Two politicians in Ottawa today, one retired, the other active, provided glimpses into the unsung, selfless motivations of public servants.
Brian Mulroney, the former prime minister, testifying at the Oliphant inquiry, explained how that unfortunate business with Karlheinz Schreiber all began with Mulroney’s deeply felt desire to bring prosperity to poor Nova Scotia.
“Let me tell you this,” he said, “you’re the prime minister of Canada, and you’ve got areas of your country, particularly disadvantaged areas, central or eastern Nova Scotia, where unemployment rates had frequently gone as high as 50 per cent, and somebody comes in and says, ‘I can create a modern plant with new technology, with an export dimension to it, and I can create 500 or 1,000 new jobs, with multiplier spin-offs.’ You can bet your bottom dollar that I, or any other prime minister, is interested immediately.”

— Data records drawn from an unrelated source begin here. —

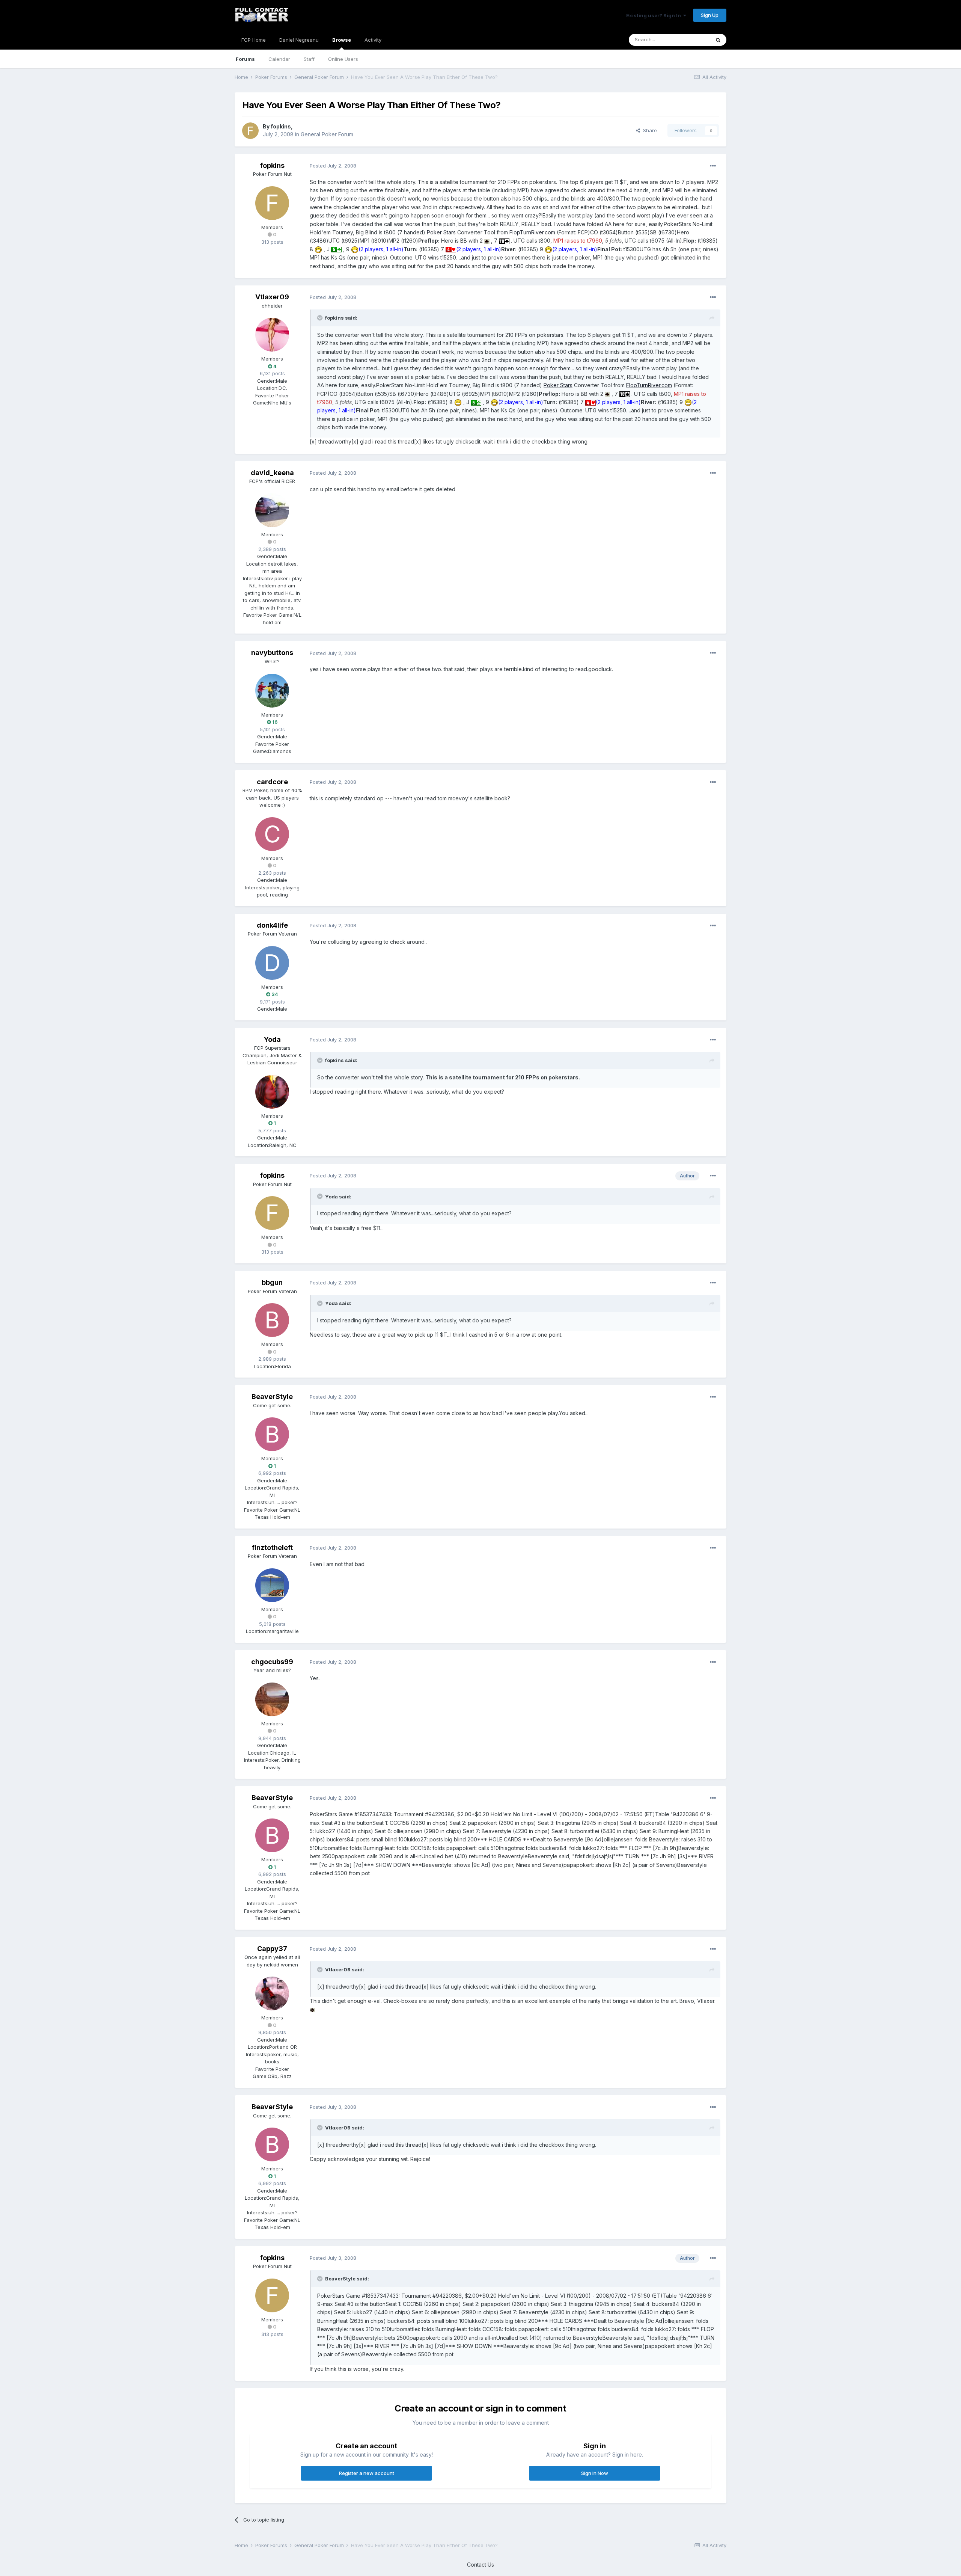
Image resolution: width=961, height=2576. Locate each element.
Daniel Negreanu (299, 40)
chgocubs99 (272, 1662)
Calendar (279, 59)
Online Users (343, 59)
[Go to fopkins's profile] (250, 130)
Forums (245, 59)
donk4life (272, 925)
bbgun (272, 1282)
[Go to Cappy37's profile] (272, 1993)
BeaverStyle (272, 1396)
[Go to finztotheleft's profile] (272, 1585)
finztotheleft (272, 1547)
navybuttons (272, 652)
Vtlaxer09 (272, 297)
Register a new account (366, 2473)
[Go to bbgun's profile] (272, 1320)
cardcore (272, 782)
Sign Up (709, 15)
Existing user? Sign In (654, 15)
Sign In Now (594, 2473)
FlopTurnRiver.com (532, 232)
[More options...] (712, 166)
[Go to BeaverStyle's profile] (272, 1434)
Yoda (272, 1039)
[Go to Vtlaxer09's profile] (272, 335)
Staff (309, 59)
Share (648, 130)
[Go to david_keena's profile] (272, 510)
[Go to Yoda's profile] (272, 1092)
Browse (341, 40)
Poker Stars (441, 232)
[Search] (718, 40)
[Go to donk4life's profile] (272, 963)
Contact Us (480, 2564)
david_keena (272, 473)
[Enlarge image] (487, 240)
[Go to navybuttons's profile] (272, 691)
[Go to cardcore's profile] (272, 834)
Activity (373, 40)
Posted (333, 166)
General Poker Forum (327, 134)
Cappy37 (272, 1949)
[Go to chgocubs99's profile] (272, 1699)
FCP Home (253, 40)
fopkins (281, 126)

Ruby Dhalla, the current MP for Brampton-Springdale, laid bare the bitter irony of her facing allegations of mistreatment from two caregivers who testified earlier this morning, since they are precisely the sort of women for whom Dhalla has given so very much.

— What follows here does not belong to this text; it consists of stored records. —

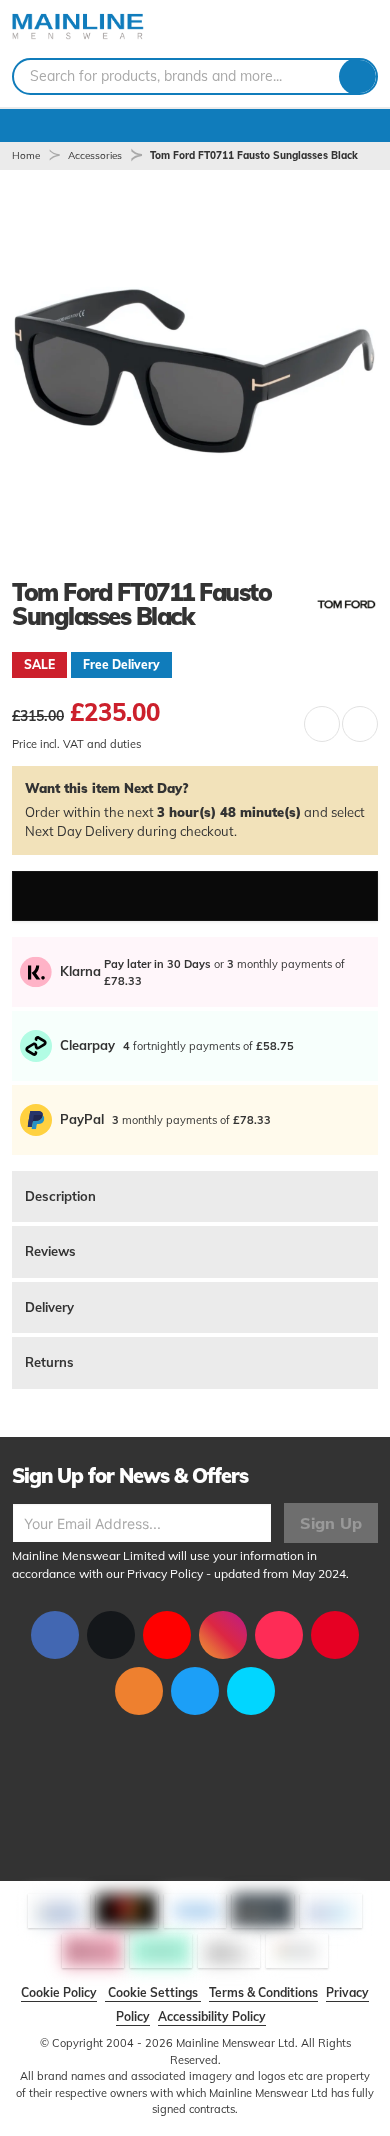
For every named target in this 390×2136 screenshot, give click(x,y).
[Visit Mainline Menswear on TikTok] (279, 1635)
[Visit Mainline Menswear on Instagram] (223, 1635)
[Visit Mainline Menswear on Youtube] (167, 1635)
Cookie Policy (59, 1992)
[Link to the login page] (330, 29)
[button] (322, 724)
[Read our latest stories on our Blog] (139, 1691)
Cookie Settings (153, 1992)
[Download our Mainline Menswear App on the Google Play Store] (251, 1691)
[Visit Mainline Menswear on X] (111, 1635)
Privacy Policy (165, 1573)
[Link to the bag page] (306, 29)
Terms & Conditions (263, 1992)
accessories (95, 155)
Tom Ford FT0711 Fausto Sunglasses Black (254, 155)
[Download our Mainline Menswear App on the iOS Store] (195, 1691)
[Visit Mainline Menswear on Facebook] (55, 1635)
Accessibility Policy (212, 2016)
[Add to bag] (195, 896)
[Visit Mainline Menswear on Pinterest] (335, 1635)
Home (26, 155)
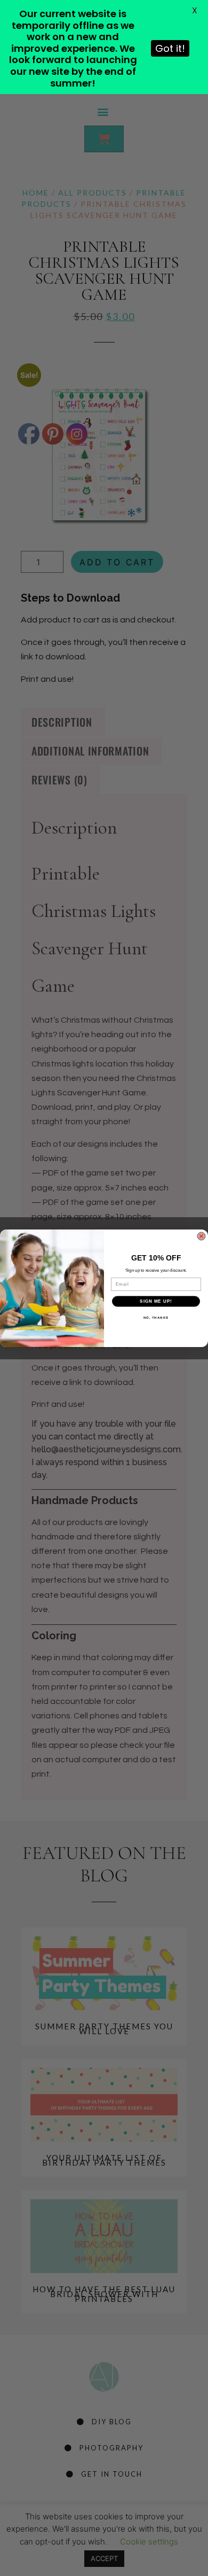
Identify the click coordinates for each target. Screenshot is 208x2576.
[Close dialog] (201, 1236)
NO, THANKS (156, 1317)
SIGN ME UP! (156, 1301)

“I can tell you with everything in me,” she said, “the women that spoke today, these are the same women that I have been trying to help. When you take a look at the stats on the number of women that are in Parliament today, we’re at 22 per cent, and you take a look at the number of ethnic women and then you break that down to even young women, we don’t have too many. And there is a reason for that. And every initiative that I’ve championed in my own riding—I’ve created organizations to empower women, to talk about domestic abuse… And it’s these women that I’m trying to help and have spent my whole career and sacrificed my life for.”